Can you format the entries below as a JSON list of strings, one string per line, leaving out any blank lines?
• • • • •
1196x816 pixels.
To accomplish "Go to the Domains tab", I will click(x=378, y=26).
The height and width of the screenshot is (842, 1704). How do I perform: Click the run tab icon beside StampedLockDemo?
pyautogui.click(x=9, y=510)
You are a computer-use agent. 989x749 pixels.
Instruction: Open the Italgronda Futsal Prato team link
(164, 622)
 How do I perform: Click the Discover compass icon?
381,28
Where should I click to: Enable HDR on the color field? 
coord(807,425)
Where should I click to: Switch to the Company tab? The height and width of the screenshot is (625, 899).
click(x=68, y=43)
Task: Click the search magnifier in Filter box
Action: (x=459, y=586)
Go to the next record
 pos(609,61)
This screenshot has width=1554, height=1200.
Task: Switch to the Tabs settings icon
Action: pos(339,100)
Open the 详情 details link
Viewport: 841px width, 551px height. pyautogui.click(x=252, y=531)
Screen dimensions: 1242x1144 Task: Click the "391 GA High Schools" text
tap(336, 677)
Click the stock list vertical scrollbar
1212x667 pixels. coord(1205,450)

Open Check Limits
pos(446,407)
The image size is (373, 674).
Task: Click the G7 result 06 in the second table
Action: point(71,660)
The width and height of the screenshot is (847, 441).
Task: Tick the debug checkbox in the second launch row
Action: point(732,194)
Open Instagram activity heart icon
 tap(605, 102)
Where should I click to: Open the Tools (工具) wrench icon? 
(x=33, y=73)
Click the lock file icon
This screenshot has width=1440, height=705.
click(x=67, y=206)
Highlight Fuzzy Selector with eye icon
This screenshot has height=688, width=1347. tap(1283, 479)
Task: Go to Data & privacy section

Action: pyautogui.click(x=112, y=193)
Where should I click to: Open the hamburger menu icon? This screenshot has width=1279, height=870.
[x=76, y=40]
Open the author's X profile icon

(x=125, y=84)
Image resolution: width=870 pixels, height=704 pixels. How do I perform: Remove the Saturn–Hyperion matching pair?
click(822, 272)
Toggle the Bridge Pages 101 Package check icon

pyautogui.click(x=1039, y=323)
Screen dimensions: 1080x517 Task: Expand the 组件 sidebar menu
• • • • •
### Problem solution:
[
  "1196x816 pixels.",
  "To accomplish \"Go to the Domains tab\", I will click(x=378, y=26).",
  "The height and width of the screenshot is (842, 1704). How do I perform: Click the run tab icon beside StampedLockDemo?",
  "pyautogui.click(x=9, y=510)",
  "You are a computer-use agent. 989x749 pixels.",
  "Instruction: Open the Italgronda Futsal Prato team link",
  "(164, 622)",
  " How do I perform: Click the Discover compass icon?",
  "381,28",
  "Where should I click to: Enable HDR on the color field? ",
  "coord(807,425)",
  "Where should I click to: Switch to the Company tab? The height and width of the screenshot is (625, 899).",
  "click(x=68, y=43)",
  "Task: Click the search magnifier in Filter box",
  "Action: (x=459, y=586)",
  "Go to the next record",
  " pos(609,61)",
  "This screenshot has width=1554, height=1200.",
  "Task: Switch to the Tabs settings icon",
  "Action: pos(339,100)",
  "Open the 详情 details link",
  "Viewport: 841px width, 551px height. pyautogui.click(x=252, y=531)",
  "Screen dimensions: 1242x1144 Task: Click the \"391 GA High Schools\" text",
  "tap(336, 677)",
  "Click the stock list vertical scrollbar",
  "1212x667 pixels. coord(1205,450)",
  "Open Check Limits",
  "pos(446,407)",
  "The image size is (373, 674).",
  "Task: Click the G7 result 06 in the second table",
  "Action: point(71,660)",
  "The width and height of the screenshot is (847, 441).",
  "Task: Tick the debug checkbox in the second launch row",
  "Action: point(732,194)",
  "Open Instagram activity heart icon",
  " tap(605, 102)",
  "Where should I click to: Open the Tools (工具) wrench icon? ",
  "(x=33, y=73)",
  "Click the lock file icon",
  "This screenshot has width=1440, height=705.",
  "click(x=67, y=206)",
  "Highlight Fuzzy Selector with eye icon",
  "This screenshot has height=688, width=1347. tap(1283, 479)",
  "Task: Go to Data & privacy section",
  "Action: pyautogui.click(x=112, y=193)",
  "Where should I click to: Open the hamburger menu icon? This screenshot has width=1279, height=870.",
  "[x=76, y=40]",
  "Open the author's X profile icon",
  "(x=125, y=84)",
  "Image resolution: width=870 pixels, height=704 pixels. How do I perform: Remove the Saturn–Hyperion matching pair?",
  "click(822, 272)",
  "Toggle the Bridge Pages 101 Package check icon",
  "pyautogui.click(x=1039, y=323)",
  "Screen dimensions: 1080x517 Task: Expand the 组件 sidebar menu"
]